What’s wrong with me? 🤧 🤢 😳
Not sure if you’re sick? Go online… Researching your symptoms always seems to lead to the same conclusion: Call 911 stat!! 🚑 👩⚕️
Sarcastic, indeed, but not far off the mark.
When patients search online—Google or WebMD—they get generic results, listing symptoms, complications, and the same conclusion: see a doctor.
This creates stress, worry, and anxiety. Not very helpful.
What people want is reassurance, and an awareness of what is going on. This requires personalized information and advice.
A handful of ventures realized this and built quite sophisticated AI-based platforms that can quickly analyze symptoms, generating personalized results. Ada Health is one good example.
While these platforms are remarkable, they have flaws.
User interactions are with chatbot-like interfaces, where the bot interrogates a patient using questions and answers akin to a decision tree-like flowchart. The interaction isn’t organic and lacks emotion and empathy. There’s a “human” element to the conversation missing.
Now enter ChatGPT… 🤓
Assuming you can get past the “ChatGPT is at capacity right now”, one quickly realizes how revolutionary technology like this will be, and its impact on patent interaction and communication.

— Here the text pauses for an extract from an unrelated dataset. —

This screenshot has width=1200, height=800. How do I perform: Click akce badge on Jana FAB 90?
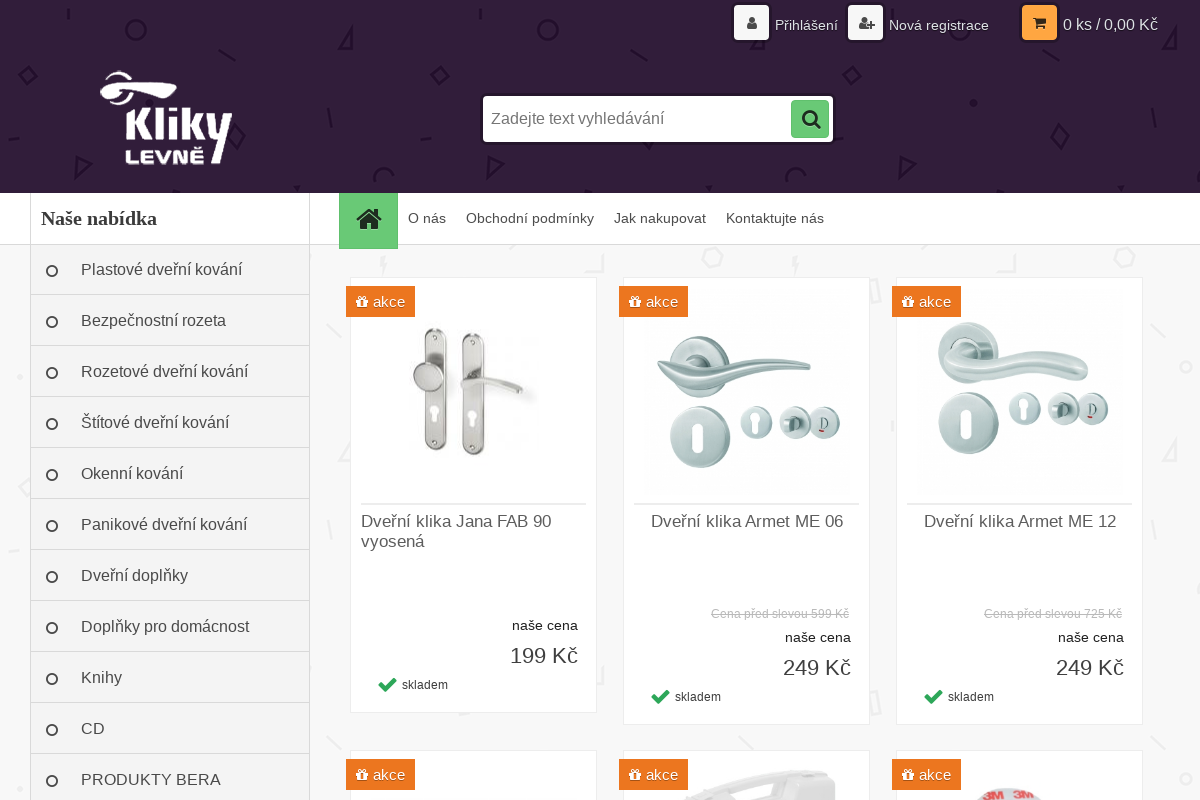point(380,302)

Not only can a technology like this can refine the communications between patients and AI-based platforms, but also inject levels of sensitivity and empathy to the conversation.
The potential for ChatGPT-like platforms in health care is big, but like all things in digital health, will take time, diligence, and deep validation it works.
Nonetheless, I am really excited about what we can do with this.